# Análisis paramétrico con Proteus.



## arlex joel (May 18, 2011)

Estoy tratanto de obtener el voltaje de salida en un puente de Wheatstone en función de un parámetro resistivo, que en el circuito llamo DR, hasta ahora no he conseguido obtener la solución, si alguien sabe como realizarlo ?


----------



## Eduardo (May 18, 2011)

Para que por soft si eso son dos simples divisores de tension ?

En uno tenes:  Vb = 5  ; porque las R son iguales
y en el otro:    Va = 10*(200+DR)/(400+DR)

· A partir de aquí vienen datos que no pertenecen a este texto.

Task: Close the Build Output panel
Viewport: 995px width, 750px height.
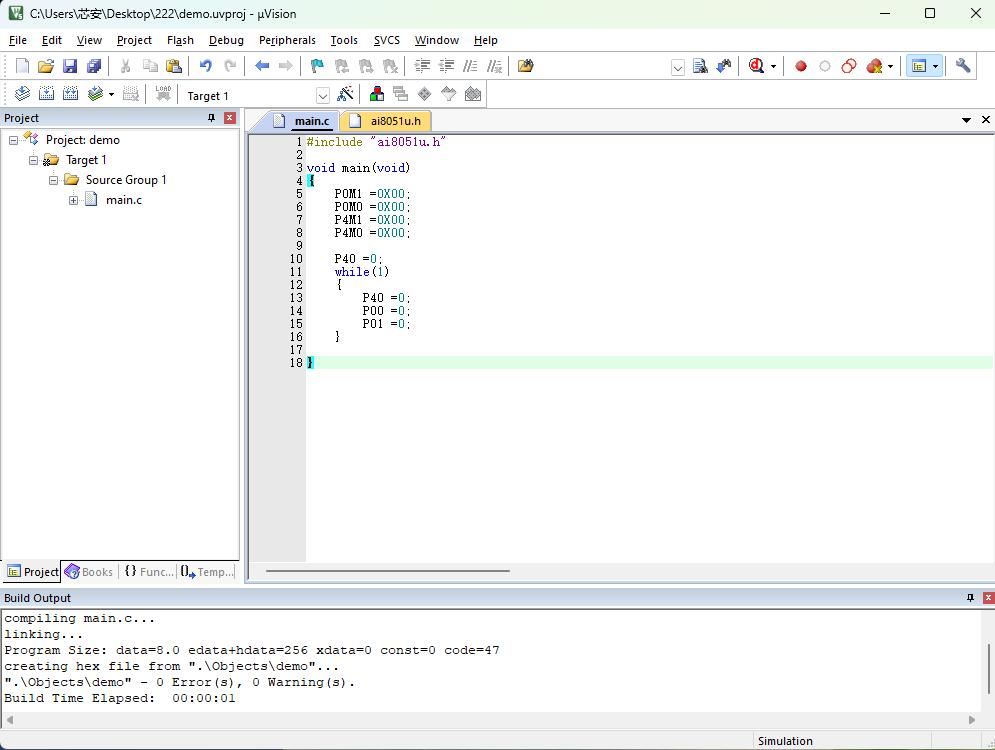Action: 988,598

--> Va-Vb = 5·DR/(400+DR) ~ DR/80


----------



## arlex joel (May 18, 2011)

Eso es correcto, pero cómo hago para obtener una grafica de V0 vs DR con Proteus, que es lo que necesito realizar ?


----------



## Eduardo (May 18, 2011)

A la resistencia DR no le asignás un valor, sino que ponés el nombre de la variable que vas a usar.  Por ejemplo: x 

Abrís una ventana  "DC Sweep Analysis" -> Edit Properties 
Hacés: 
 Sweep Variable = x
 Start Value = 0      ; o el valor inicial que te guste
 Stop Value = 200   ; idem  valor final
 Nominal Value = 0.5    
 No steps = 100      ; o lo que haga falta (200,1000,....)

Es todo.


----------



## betodj (May 18, 2011)

Que tal arlex joel, yo he simulado en "Analisis parametrico" pero en Pspice. (muy parecido) Aqui el enlace:
https://www.forosdeelectronica.com/f13/pspice-analisis-parametrico-51062/

Un saludo...


----------